Why did Phyllida Lloyd insist on giving Olivia Colman's Carol Thatcher such a bloody daft hooter? It may seem like an odd question to open a review with, but let's have moment of clarity right from the get-go shall we? Did Lloyd really expect us to ignore it? For those people that know what Carol Thatcher and Olivia Colman both look like in real life (no oil painting, but certainly not the spitting image caricatures you see here) it may be an inauspicious portent of things to come as Carol's first appearance in the film is fairly early on. From that very point, you can be forgiven for already asking; "just what the hell have I walked into?"


Well, we can answer this quite easily with another question. Take away Meryl Streep and what have you got? This is, after all, a supposed biopic of the former Prime Minister. This reviewer was under the impression that this would entail at least a mildly thorough study of her political career, the part of her life that brought her notoriety. Is this not what the viewing public would have expected when venturing into the cinema?

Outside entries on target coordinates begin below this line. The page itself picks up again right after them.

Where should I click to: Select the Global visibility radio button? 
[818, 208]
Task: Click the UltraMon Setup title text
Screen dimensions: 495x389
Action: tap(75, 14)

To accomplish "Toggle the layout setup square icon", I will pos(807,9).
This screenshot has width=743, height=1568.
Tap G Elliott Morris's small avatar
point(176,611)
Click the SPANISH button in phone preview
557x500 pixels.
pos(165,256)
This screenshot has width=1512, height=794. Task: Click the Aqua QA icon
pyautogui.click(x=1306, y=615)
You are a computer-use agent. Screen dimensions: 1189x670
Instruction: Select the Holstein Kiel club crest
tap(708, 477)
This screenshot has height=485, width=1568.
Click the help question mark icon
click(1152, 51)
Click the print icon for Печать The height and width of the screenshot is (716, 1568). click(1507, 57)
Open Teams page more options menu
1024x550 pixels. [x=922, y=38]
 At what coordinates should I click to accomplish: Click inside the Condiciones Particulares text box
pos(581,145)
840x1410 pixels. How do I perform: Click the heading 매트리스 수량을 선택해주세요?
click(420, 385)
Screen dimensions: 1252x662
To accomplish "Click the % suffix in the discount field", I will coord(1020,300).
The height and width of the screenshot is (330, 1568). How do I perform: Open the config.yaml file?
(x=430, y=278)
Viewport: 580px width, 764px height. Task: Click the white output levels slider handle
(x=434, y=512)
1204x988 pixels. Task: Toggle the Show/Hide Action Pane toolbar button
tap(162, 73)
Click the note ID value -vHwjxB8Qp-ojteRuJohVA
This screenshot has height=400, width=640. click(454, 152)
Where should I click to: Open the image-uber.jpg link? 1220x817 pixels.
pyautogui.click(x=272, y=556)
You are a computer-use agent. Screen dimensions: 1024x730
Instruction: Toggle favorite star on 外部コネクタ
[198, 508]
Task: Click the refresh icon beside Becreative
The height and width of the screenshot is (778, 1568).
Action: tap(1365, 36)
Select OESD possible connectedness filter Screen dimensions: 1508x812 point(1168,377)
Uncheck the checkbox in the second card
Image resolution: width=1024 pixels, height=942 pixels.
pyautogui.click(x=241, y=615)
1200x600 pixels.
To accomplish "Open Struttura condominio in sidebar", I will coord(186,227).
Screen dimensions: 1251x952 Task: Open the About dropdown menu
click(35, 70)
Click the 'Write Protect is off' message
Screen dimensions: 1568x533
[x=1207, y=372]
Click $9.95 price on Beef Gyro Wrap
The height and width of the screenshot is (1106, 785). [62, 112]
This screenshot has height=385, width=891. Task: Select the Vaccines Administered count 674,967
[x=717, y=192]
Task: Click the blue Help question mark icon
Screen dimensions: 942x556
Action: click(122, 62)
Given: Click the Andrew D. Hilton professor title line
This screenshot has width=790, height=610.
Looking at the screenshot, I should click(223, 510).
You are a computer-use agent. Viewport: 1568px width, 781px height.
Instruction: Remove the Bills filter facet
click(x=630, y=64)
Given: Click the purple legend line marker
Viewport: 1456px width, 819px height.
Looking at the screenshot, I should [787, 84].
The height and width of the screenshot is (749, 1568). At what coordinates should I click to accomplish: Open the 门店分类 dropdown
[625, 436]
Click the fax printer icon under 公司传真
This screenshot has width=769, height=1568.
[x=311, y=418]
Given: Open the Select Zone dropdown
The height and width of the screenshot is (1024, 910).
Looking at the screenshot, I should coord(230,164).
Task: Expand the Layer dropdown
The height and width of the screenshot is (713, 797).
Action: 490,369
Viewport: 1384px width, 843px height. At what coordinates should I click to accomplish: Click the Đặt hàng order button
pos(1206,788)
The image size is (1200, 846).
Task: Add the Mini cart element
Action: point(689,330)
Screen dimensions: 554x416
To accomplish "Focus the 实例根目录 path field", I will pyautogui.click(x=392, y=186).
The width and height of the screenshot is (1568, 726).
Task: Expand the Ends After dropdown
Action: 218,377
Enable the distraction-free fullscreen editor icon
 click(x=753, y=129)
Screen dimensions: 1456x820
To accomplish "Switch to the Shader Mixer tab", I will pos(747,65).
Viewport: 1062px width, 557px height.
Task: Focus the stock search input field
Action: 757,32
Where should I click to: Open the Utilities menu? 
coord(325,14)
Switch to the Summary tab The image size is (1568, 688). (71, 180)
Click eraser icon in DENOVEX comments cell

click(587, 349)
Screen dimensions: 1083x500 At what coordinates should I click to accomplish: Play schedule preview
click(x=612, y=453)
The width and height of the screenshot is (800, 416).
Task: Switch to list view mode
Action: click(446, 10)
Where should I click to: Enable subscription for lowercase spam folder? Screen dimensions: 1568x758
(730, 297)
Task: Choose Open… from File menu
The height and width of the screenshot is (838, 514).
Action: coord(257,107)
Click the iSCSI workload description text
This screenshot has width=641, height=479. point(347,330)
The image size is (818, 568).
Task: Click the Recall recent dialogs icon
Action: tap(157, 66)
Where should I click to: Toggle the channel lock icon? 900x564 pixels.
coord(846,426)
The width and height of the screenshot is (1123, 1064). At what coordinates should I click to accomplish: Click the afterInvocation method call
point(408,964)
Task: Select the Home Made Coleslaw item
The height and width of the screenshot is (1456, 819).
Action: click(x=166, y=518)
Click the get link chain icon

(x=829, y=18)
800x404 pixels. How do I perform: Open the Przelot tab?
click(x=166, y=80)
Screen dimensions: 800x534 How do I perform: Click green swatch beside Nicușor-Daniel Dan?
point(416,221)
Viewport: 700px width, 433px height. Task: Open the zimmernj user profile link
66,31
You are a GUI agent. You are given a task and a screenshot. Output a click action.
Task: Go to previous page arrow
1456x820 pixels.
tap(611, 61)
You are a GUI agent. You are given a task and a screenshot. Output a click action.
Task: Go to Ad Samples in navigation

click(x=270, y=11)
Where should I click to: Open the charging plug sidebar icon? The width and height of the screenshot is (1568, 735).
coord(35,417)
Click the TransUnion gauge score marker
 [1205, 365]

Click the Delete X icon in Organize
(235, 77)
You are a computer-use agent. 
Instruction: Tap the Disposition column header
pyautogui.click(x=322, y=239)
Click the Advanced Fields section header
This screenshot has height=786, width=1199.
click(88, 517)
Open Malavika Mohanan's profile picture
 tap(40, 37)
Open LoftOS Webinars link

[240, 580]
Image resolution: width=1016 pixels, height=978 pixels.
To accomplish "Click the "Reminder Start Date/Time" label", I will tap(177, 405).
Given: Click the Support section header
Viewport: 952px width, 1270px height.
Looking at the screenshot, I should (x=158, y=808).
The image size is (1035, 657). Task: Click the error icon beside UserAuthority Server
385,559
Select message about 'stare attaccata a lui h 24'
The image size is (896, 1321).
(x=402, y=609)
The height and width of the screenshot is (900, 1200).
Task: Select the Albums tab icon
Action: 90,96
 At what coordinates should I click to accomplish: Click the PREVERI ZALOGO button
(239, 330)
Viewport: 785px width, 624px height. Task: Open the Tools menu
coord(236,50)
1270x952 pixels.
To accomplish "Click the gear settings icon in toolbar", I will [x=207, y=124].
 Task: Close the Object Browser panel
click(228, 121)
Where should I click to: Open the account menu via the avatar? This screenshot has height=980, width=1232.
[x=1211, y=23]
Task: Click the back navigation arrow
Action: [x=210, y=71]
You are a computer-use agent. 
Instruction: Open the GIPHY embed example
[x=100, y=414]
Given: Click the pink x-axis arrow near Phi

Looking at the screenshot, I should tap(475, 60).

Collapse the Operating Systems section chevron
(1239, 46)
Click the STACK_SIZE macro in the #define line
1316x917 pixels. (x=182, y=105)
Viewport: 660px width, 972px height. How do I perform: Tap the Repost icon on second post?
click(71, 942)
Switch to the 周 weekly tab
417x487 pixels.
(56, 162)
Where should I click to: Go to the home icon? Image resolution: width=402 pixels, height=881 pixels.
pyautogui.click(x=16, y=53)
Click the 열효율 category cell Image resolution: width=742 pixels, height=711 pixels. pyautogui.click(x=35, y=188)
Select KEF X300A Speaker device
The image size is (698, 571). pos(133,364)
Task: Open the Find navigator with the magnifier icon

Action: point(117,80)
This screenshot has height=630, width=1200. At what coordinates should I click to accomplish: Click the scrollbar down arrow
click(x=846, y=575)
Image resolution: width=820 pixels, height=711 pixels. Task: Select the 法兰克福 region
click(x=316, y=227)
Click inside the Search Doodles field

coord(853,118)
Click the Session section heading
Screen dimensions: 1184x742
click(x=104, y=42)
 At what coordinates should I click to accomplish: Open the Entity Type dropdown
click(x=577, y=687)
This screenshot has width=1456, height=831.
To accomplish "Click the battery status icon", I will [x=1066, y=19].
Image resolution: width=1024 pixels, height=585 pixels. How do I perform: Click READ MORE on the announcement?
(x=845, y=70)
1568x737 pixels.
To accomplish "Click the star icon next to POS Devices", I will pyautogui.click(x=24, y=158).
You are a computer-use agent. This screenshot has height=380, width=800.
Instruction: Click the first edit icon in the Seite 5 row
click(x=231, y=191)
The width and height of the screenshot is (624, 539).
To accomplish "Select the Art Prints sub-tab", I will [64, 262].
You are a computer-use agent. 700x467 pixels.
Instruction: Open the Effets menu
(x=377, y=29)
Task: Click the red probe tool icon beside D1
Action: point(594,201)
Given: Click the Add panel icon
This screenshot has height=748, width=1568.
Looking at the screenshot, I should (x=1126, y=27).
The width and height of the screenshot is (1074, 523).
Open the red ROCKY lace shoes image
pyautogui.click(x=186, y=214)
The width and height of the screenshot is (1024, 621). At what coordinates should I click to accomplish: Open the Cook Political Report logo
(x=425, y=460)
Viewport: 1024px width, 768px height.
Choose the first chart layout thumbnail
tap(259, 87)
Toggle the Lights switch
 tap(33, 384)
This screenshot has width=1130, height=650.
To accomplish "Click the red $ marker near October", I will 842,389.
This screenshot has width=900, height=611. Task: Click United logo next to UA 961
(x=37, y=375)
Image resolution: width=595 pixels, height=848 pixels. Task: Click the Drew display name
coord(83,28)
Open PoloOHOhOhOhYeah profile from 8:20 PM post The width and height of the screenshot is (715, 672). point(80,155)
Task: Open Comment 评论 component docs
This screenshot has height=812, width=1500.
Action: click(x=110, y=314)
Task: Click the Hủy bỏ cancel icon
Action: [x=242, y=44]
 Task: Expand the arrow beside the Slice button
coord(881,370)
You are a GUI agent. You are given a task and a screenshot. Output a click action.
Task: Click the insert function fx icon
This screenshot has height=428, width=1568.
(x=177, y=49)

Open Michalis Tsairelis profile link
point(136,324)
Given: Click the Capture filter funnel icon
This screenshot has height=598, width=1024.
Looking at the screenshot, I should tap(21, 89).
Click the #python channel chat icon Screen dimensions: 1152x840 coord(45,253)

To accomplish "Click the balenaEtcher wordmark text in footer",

Whilst there is some nods to her time as a premier politician, Lloyd's film flits with butterfly prowess from present day to wartime, darting to her election success in Finchley and then back to today again. There is little weight in the script at any stage and it is regrettably unfortunate to say that the high point (notwithstanding Carol's comically enlarged nose) of the film is probably the make-up. Streep is, as usual, only as good as the delivery of the material and this is pretty standard fare for her. She makes a perfectly adequate Margaret, though you do wonder if that is enough, given the masses of material available and the quirks and nuances that Thatcher displays during this period of infamy.


It is safe to assume that Streep will indeed get yet another Oscar nomination for this performance, but I cannot help but wonder if this is not for the performance these days, rather than tradition. With the success of The King's Speech proving that the Academy loves all things British with a historical bent, this is pretty much a given. The HFPA decided in their wisdom to drop a Golden Globe in her lap, which goes some way to predicting she will be there or thereabouts on the night. In no way should this allude to the film itself having any worth, as frankly, this is a poor effort. It is often hackneyed and cliched and occasionally threatens to burst into song like one of Lloyd's previous efforts, Mamma Mia.


This movie lacks gravitas, sensibility and weight. All of the things you would expect of a potential Oscar runner of this type with Streep at the helm. Like the shambling, eager-to-please apparition that Dennis Thatcher appears to be here, you can't help but wonder if the Academy, should they deem the film worthy, isn't just going along with it so as not to cause a fuss. Disappointing.